Renzo Piano, The Shard, 2012
And as the formal extravagances of brutalism and the garishness of high-pomo receded, the new corporate style of glassy curtain-walling as developed by Norman Foster et al is an example of an architecture completely at home with, and almost completely reliant on, colour for its depiction. Black-and-white architectural photography relies entirely on chiaroscuro for its effect, on shadows cast by elements, on reveals and massed offsets, and cannot really do justice to the vanishing reflections of a glazed curtain wall. Colour, on the other hand, is capable of registering the difference between reflected external daylight and lights within, and of picking up on the complexities of the warped reflections across a large flat expanse of glazing. A building such as Renzo Piano's the Shard, with its blue-tinted glass designed specifically to match the shifting qualities of the sky, could not be depicted appropriately in black-and-white.

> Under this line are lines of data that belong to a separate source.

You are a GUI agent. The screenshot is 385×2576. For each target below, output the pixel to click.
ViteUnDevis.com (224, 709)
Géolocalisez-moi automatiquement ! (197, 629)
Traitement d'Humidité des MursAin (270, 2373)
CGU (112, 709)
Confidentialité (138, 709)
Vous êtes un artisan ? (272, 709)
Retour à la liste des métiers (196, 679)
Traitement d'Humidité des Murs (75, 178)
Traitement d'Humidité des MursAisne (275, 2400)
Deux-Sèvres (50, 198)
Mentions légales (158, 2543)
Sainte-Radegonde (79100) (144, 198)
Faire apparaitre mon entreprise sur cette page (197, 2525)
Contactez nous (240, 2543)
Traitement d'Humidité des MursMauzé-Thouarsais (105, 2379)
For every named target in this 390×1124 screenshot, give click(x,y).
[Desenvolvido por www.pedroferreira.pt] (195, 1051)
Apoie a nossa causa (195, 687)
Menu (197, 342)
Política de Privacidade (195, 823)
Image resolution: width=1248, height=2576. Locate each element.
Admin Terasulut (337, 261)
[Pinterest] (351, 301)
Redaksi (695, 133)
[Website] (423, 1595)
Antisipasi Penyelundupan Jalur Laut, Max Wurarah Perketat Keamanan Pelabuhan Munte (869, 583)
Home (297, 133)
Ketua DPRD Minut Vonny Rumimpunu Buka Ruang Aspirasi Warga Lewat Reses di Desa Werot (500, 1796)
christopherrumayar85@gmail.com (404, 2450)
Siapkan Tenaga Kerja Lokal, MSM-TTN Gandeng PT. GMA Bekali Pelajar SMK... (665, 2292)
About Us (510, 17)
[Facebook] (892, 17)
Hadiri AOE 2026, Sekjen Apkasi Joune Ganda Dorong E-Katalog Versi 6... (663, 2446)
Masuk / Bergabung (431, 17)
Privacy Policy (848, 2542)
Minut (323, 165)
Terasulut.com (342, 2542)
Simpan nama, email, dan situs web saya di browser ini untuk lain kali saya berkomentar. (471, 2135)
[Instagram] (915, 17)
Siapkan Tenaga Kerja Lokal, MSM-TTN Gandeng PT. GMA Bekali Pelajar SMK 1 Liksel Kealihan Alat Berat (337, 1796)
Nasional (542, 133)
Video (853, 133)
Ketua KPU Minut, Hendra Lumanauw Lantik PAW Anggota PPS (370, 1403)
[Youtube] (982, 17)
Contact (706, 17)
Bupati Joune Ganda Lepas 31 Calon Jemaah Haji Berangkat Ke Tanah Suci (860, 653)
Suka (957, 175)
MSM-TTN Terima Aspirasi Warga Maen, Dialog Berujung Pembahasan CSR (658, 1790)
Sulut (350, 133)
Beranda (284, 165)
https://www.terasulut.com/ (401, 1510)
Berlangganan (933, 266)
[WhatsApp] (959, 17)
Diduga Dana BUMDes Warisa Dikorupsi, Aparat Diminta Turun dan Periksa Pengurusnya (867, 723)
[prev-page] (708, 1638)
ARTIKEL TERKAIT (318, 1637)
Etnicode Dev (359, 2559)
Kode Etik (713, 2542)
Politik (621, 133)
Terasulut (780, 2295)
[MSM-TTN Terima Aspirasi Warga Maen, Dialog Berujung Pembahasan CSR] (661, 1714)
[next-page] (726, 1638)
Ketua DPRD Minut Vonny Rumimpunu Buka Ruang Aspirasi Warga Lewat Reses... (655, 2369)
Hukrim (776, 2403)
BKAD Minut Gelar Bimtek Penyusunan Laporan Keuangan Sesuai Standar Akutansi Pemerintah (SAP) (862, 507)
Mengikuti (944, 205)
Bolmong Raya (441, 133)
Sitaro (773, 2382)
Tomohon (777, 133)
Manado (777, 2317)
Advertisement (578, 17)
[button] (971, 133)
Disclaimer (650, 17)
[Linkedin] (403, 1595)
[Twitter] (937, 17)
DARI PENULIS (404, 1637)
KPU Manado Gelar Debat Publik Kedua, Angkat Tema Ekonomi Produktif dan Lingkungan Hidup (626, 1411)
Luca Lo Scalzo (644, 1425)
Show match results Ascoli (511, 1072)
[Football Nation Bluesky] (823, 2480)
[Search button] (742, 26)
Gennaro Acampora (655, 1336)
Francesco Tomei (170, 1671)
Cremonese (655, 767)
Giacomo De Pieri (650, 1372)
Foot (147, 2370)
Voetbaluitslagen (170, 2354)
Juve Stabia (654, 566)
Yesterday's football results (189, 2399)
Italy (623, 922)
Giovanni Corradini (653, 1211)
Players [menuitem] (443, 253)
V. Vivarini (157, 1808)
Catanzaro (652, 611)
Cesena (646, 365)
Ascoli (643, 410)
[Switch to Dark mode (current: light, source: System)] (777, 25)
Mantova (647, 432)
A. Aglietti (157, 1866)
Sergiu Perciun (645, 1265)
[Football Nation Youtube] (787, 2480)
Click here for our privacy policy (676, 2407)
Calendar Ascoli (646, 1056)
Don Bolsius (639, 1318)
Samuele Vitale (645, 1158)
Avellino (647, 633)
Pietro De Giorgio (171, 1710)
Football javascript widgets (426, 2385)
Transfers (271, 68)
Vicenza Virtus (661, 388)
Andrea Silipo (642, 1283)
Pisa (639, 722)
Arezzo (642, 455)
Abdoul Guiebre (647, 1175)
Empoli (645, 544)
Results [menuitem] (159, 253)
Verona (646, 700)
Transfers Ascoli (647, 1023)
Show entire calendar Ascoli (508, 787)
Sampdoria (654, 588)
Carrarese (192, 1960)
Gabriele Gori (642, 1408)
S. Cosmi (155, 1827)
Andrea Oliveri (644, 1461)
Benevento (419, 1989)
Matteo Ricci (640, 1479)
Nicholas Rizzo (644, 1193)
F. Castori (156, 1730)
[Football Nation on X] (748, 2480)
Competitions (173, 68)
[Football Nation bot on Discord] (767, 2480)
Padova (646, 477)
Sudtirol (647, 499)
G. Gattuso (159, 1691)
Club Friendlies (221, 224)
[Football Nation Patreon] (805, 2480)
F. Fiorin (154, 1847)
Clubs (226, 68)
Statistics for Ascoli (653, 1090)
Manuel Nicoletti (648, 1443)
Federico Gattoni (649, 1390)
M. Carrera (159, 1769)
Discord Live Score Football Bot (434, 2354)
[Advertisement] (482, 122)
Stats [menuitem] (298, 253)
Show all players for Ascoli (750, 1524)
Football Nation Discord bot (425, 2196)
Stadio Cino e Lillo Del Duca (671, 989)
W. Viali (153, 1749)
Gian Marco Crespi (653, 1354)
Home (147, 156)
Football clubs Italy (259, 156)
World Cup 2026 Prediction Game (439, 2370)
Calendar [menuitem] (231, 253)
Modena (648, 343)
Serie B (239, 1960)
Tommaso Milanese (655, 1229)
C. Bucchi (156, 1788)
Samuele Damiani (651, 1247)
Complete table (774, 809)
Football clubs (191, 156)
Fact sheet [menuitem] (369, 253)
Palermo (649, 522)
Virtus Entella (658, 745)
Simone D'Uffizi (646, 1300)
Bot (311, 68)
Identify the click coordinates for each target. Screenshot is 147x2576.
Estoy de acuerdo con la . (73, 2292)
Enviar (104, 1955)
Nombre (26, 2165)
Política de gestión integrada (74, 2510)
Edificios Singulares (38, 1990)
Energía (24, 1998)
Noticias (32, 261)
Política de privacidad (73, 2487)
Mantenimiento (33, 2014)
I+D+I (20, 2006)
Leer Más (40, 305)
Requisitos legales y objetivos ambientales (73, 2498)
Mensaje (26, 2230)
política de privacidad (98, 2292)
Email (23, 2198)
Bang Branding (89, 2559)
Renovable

Lyons, RMIT Swanston building, 2013
The world of the contemporary design media relies on an almost absolute pluralism. For example, many South American architects continue to design as if it was still 1961, all concrete and brise-soleil, while Australian architects based around Melbourne have developed a kind of hyper-pomo, formally ludicrous, with every single element a different saturated colour. Contemporary digital architecture, while super-formal, tends towards the monochrome, as does much of the commercial design field, while contemporary housing all over the world plays with a millions different variations on powder-coated panelling. This general stylistic pluralism is reflected on the design blogs, which cover most architecture without a great deal of selection, and indeed return to historical architecture with increasing frequency, which finds itself sandwiched into the feed between the latest new projects from around the world. This is the way most people experience their architecture now, and it seems most unlikely that there could ever be a new design language which united all the different approaches, let alone one that was at its best depicted in black-and-white. It's a new stage in the history of architecture, and photography, one that - to return to Mies again - finds itself rendered absurd by the
artworks of Thomas Ruff (himself a student of the Bechers), sacrilegiously adding digital colour to historical images of the old master's landmark 1930s modernist housing.